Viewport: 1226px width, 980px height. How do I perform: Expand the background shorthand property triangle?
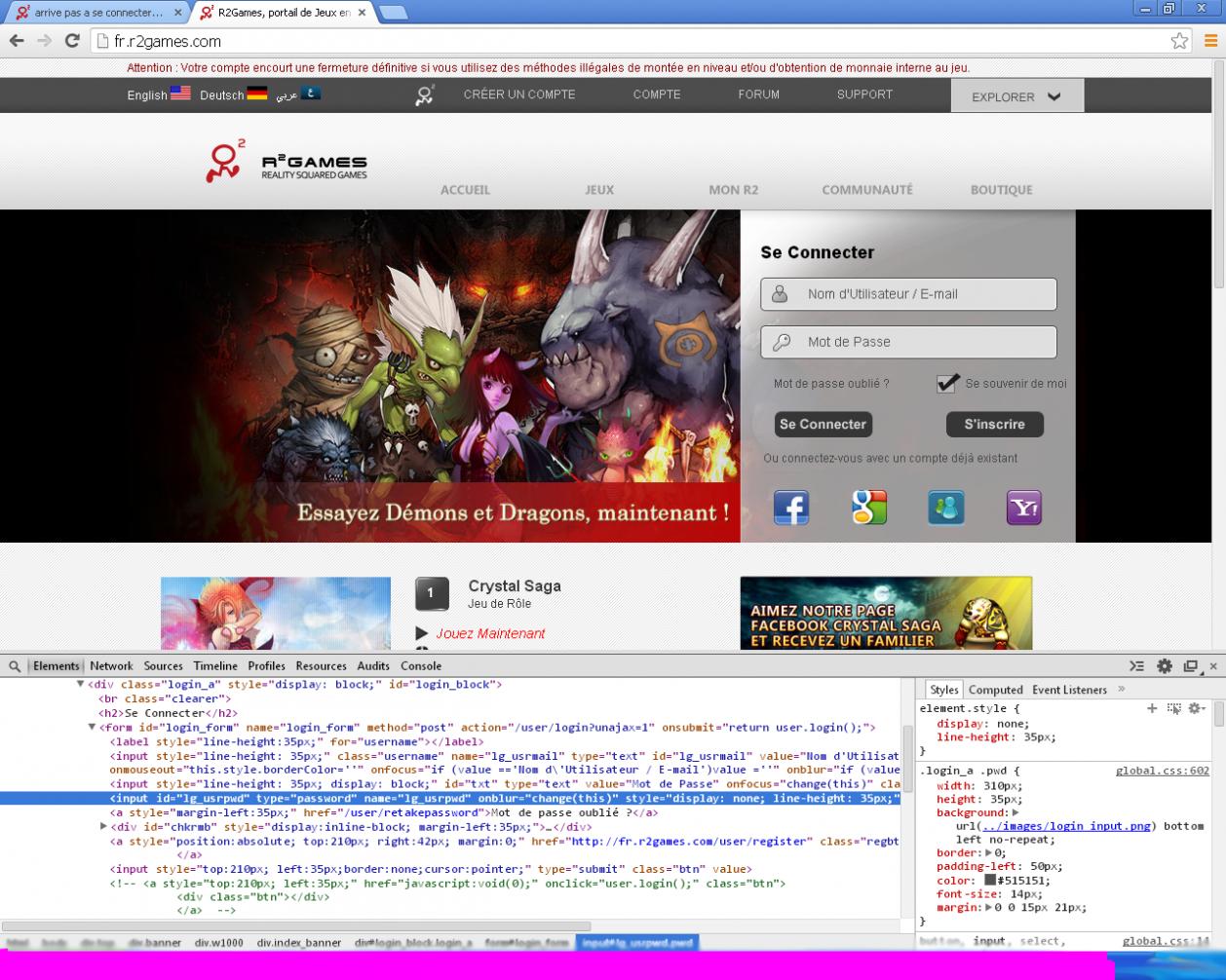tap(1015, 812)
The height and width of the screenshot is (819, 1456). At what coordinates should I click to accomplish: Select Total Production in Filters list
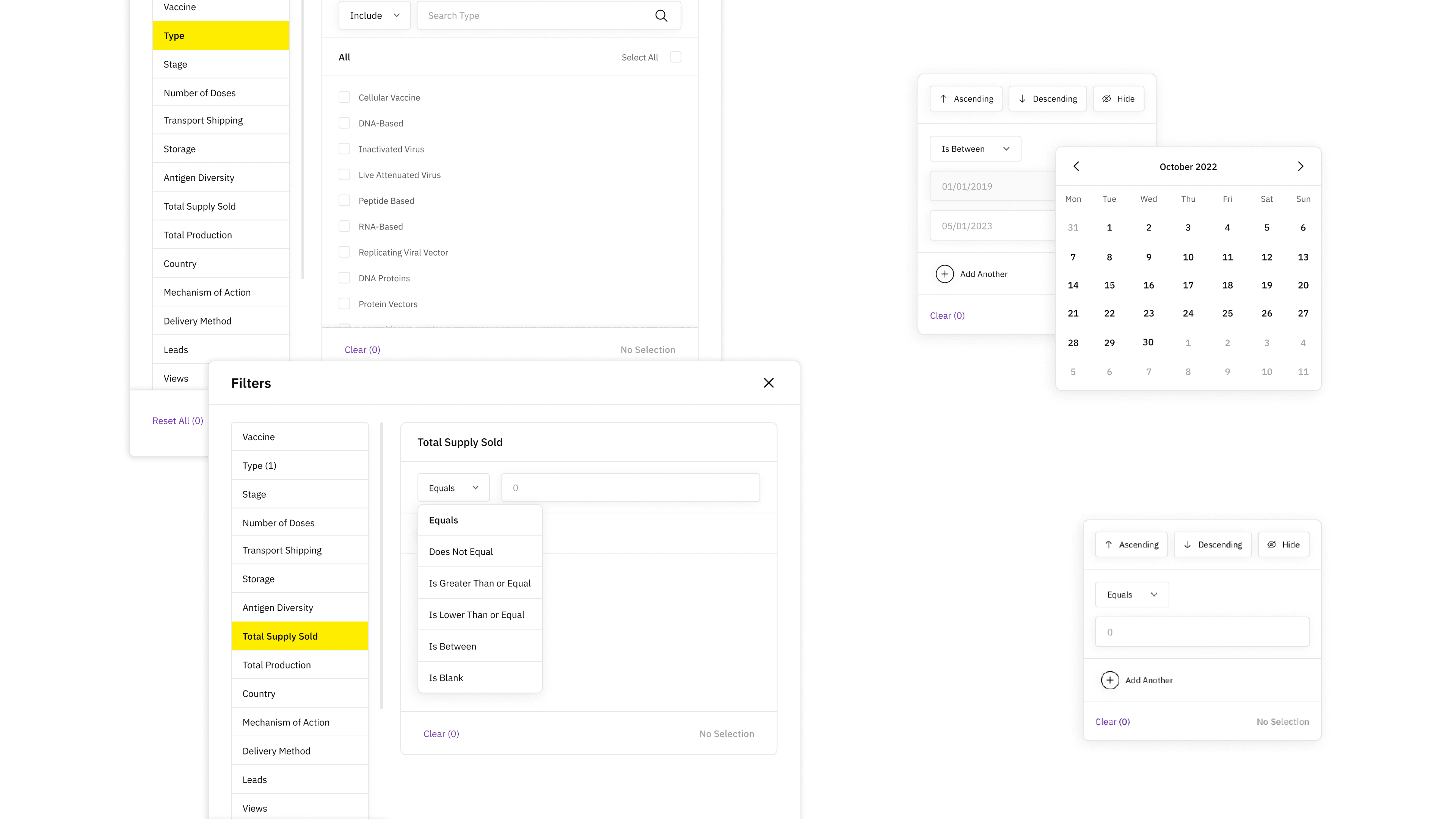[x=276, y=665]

* * *

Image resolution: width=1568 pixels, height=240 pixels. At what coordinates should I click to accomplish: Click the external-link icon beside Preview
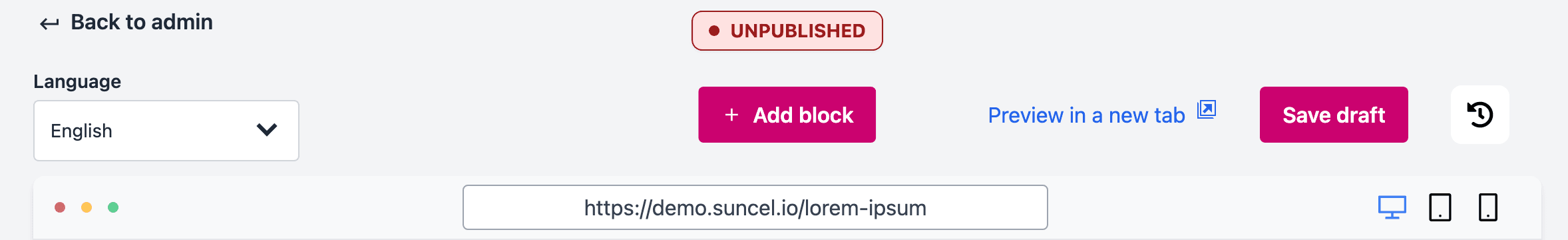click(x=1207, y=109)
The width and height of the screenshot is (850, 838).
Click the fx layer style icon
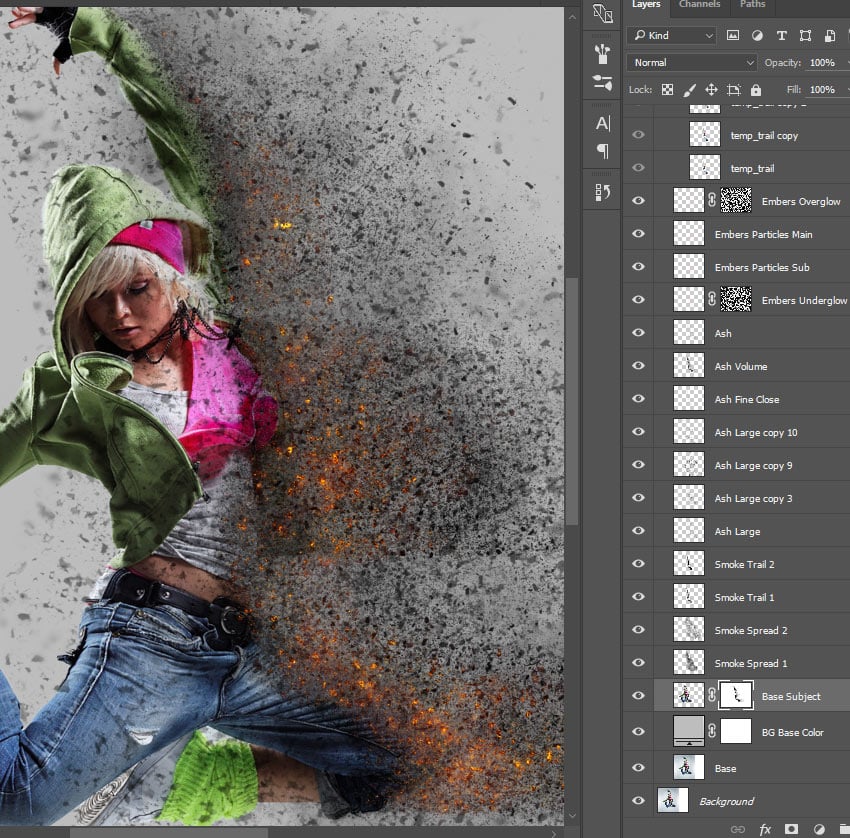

● **Brief**
Scale the material from the line containing "Viewport: 1226px width, 980px" through the line containing "[x=276, y=665]", both included, repeating the requests and multiplying every answer coordinate by 2.05, rounded to whole numbers with halves rounded up. Leave out the pictures.

● **Exercise response**
Viewport: 1226px width, 980px height. How do I perform: Expand the background shorthand property triangle?
tap(2081, 1665)
The height and width of the screenshot is (819, 1456). At what coordinates should I click to accomplish: Select Total Production in Filters list
[x=566, y=1363]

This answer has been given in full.